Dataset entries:
"""

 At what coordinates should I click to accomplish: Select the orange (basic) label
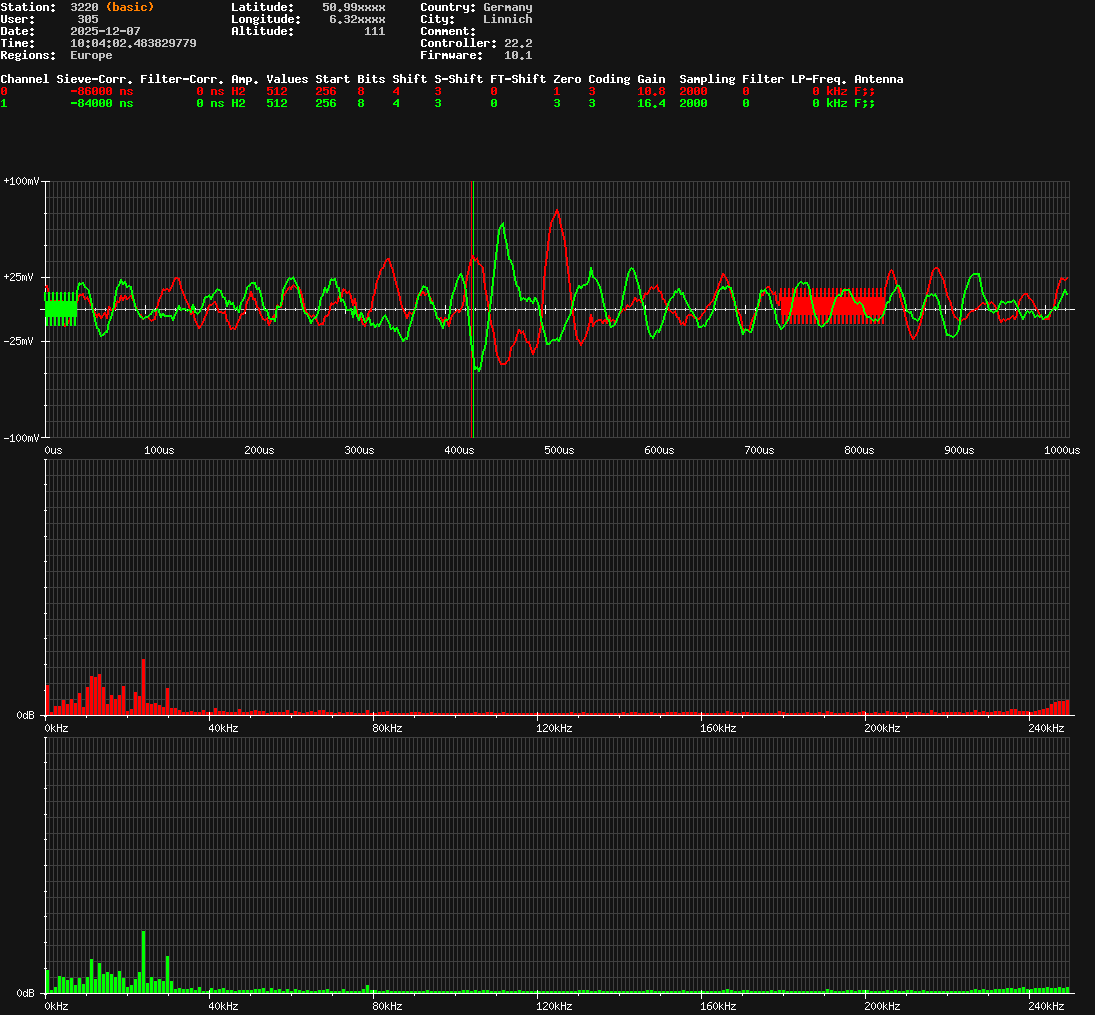click(x=130, y=7)
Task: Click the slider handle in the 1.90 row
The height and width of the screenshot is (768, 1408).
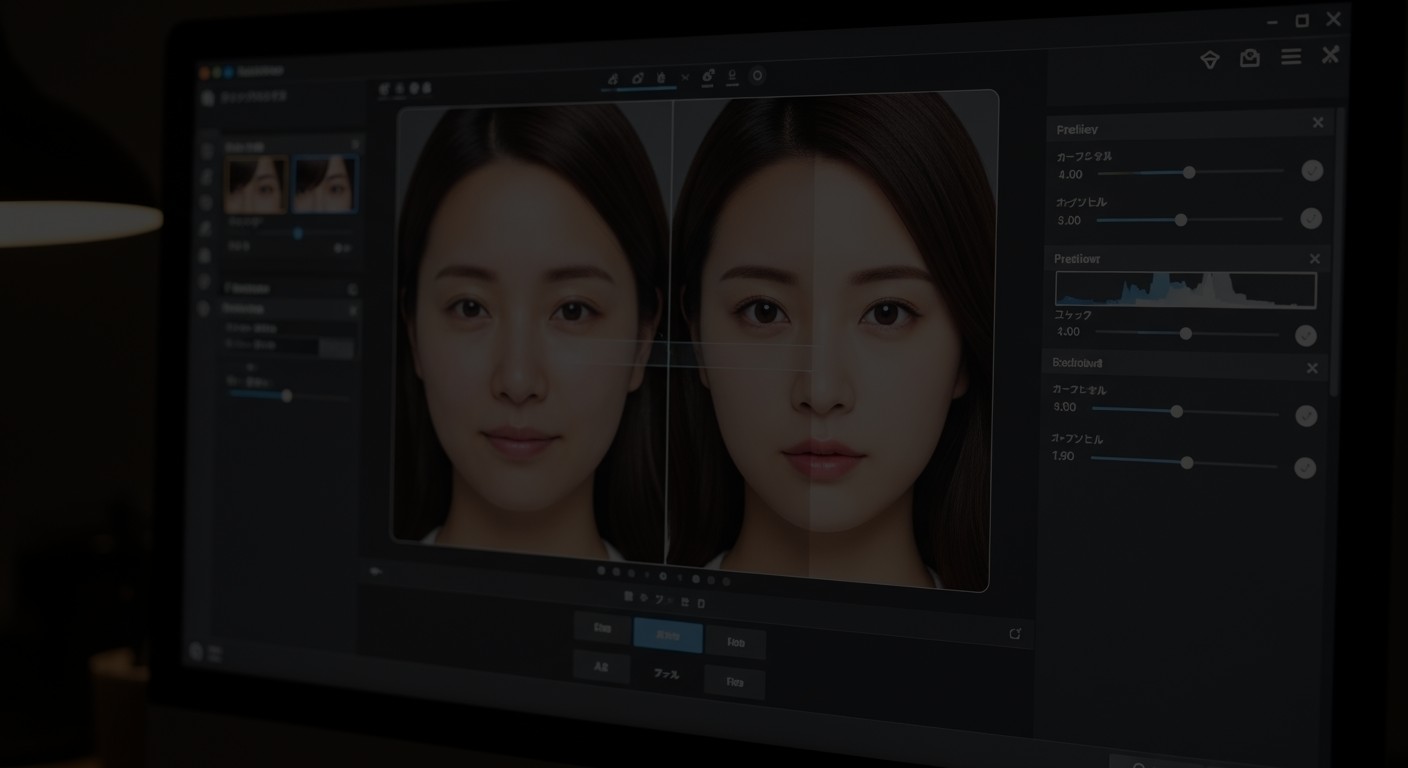Action: point(1187,463)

"""

_Aim of the task_:
Set down each record above exactly as it stands and leave out all pictures.

_Task answer_:
 At what coordinates should I click to accomplish: Select the orange (basic) label
click(x=130, y=7)
Task: Click the slider handle in the 1.90 row
The height and width of the screenshot is (768, 1408).
Action: point(1187,463)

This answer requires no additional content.